* _WHAT YOU WILL DO_
Write out, word for word, every line in the data below from the one containing "Given: Click the" to the one containing "At what coordinates", both of them included.

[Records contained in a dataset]

---------------

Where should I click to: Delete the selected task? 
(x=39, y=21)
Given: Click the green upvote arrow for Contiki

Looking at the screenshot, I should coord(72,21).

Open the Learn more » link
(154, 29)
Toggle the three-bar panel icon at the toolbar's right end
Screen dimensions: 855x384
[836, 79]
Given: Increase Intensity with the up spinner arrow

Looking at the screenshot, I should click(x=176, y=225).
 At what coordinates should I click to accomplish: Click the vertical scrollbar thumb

---------------

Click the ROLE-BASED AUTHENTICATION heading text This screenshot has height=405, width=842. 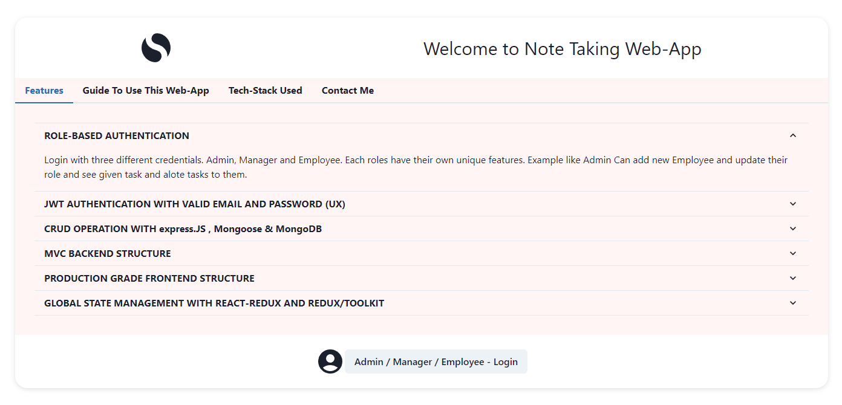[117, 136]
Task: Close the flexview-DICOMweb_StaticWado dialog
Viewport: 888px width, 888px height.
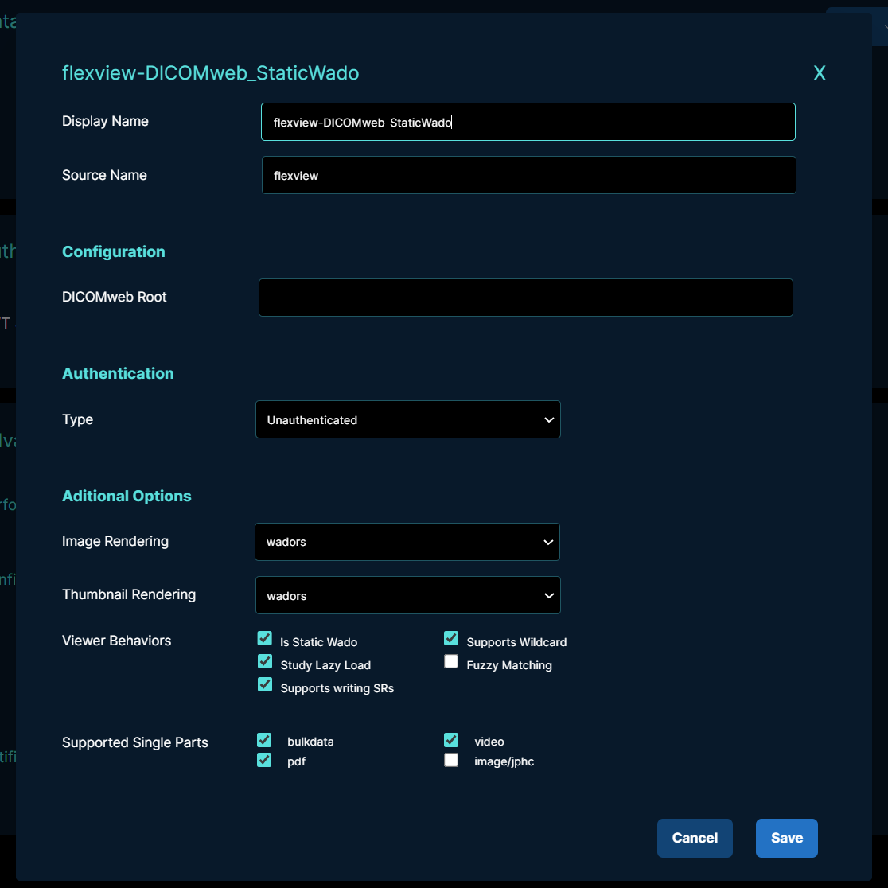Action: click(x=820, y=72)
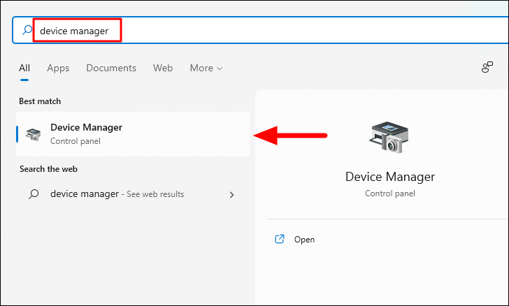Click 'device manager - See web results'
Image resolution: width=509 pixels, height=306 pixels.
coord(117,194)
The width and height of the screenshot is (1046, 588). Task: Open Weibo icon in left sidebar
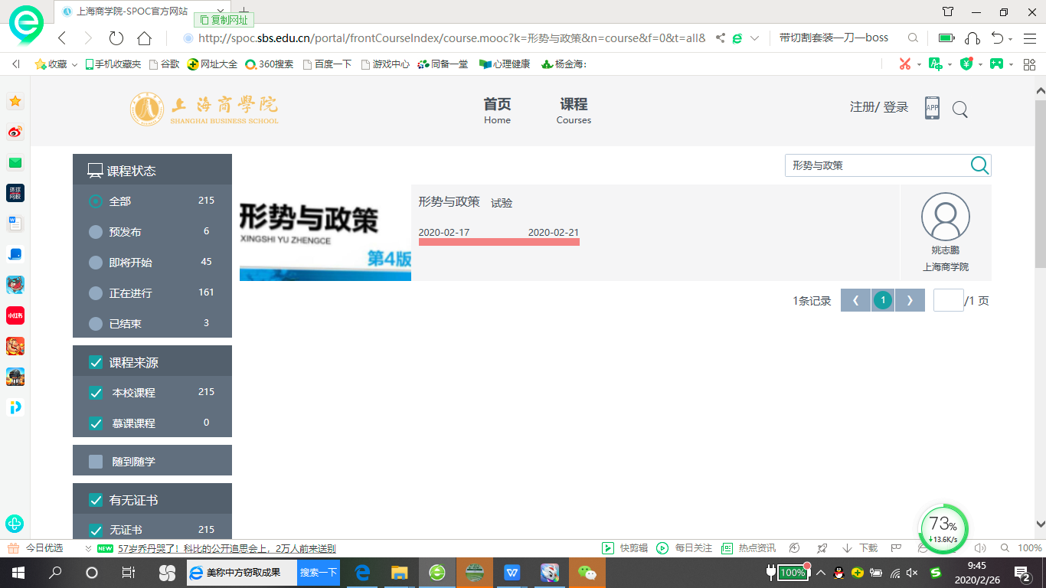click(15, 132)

---------------

* _COMPLETED EXERCISE_
Given: Click the green upvote arrow for Contiki

Looking at the screenshot, I should coord(72,21).

Open the Learn more » link
(154, 29)
Toggle the three-bar panel icon at the toolbar's right end
Screen dimensions: 855x384
[836, 79]
Given: Increase Intensity with the up spinner arrow

Looking at the screenshot, I should click(x=176, y=225).
 At what coordinates should I click to accomplish: Click the vertical scrollbar thumb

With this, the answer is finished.